**What to produce:** Copy the entries below verbatim, starting at the line that contains "Where should I" and continuing through the end of the entries. Omit the pictures from your answer.
__________
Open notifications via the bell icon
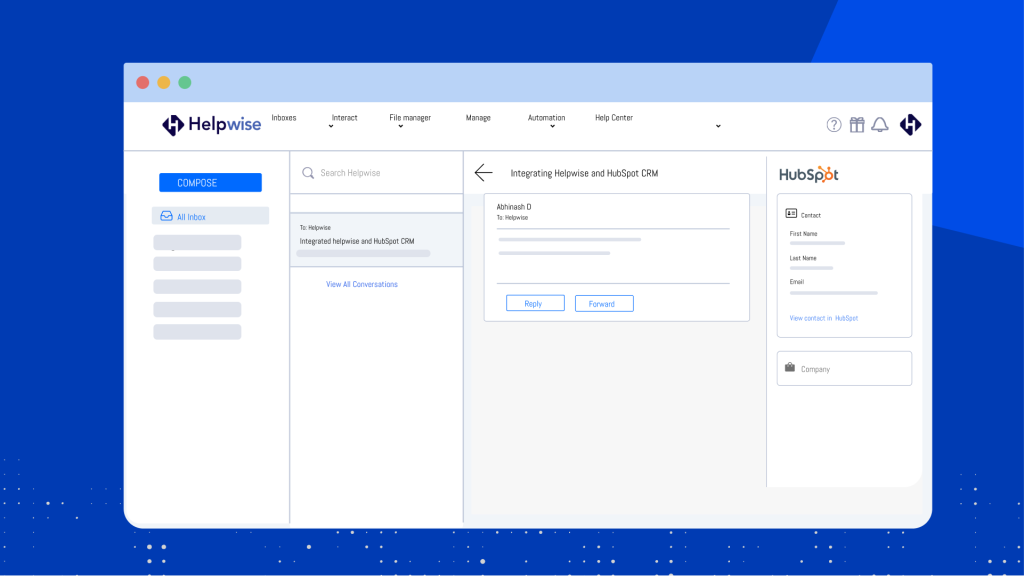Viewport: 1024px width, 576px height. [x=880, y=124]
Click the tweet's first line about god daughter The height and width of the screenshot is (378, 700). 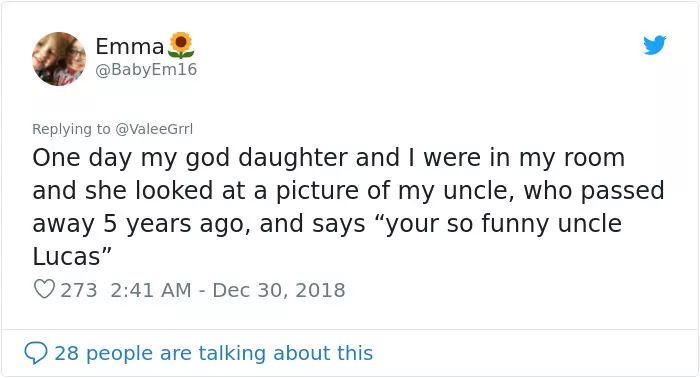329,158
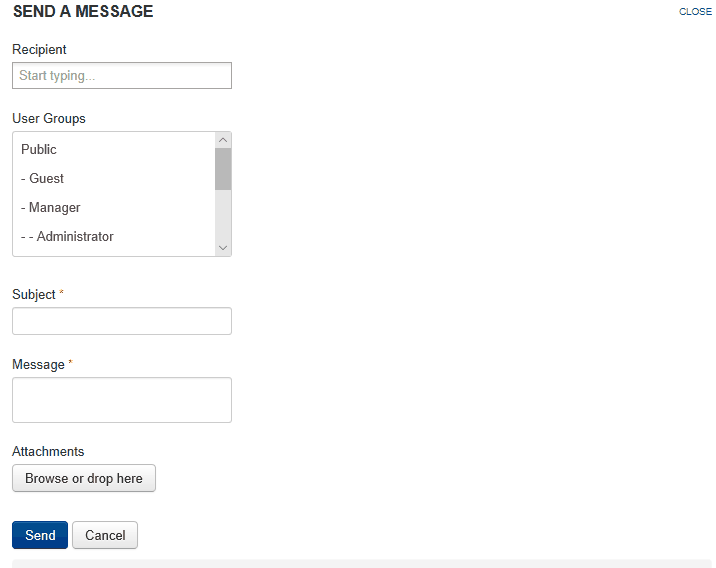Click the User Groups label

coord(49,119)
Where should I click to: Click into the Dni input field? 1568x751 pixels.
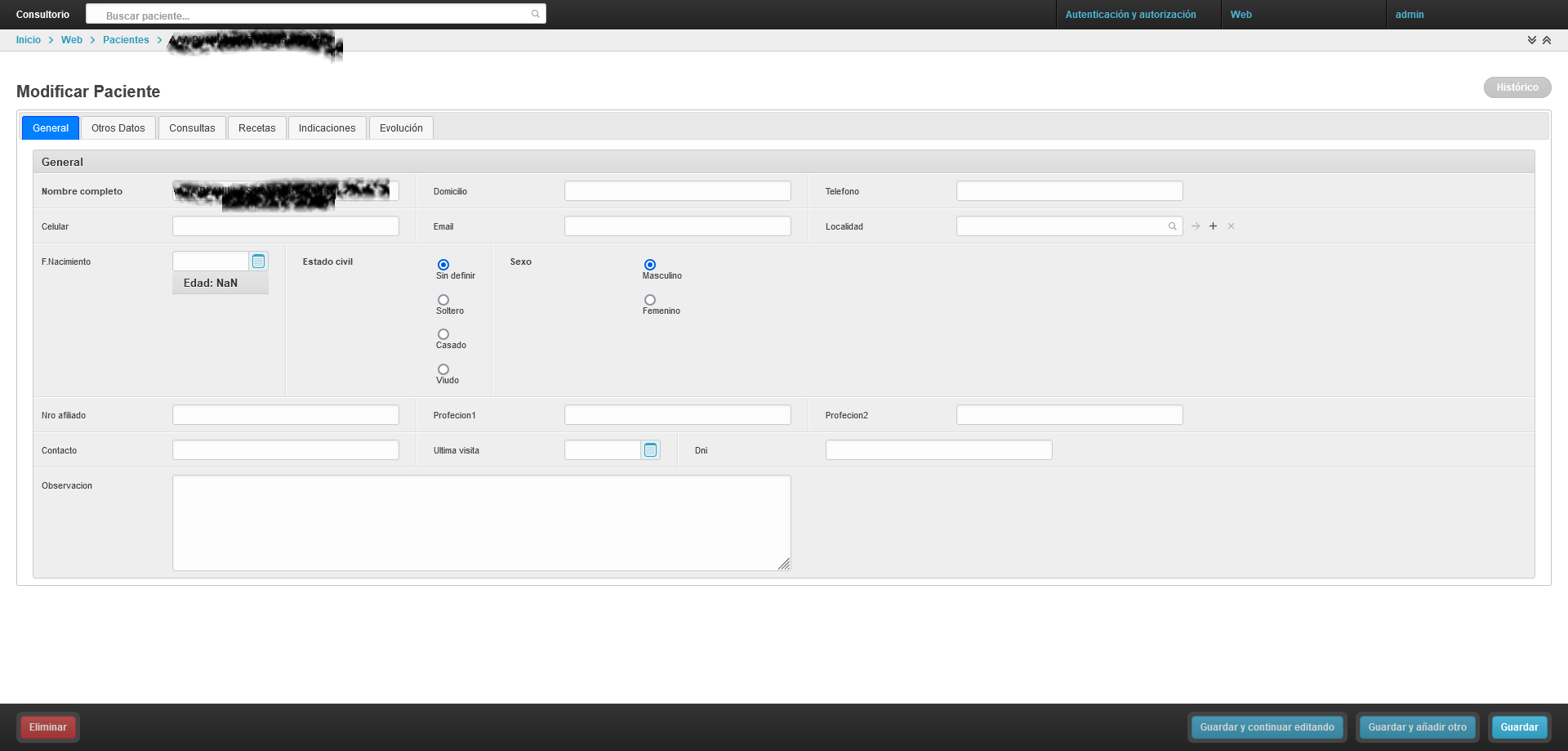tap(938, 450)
__________
**Complete answer:**
Where should I click to: Click into the Dni input field? 1568x751 pixels.
tap(938, 450)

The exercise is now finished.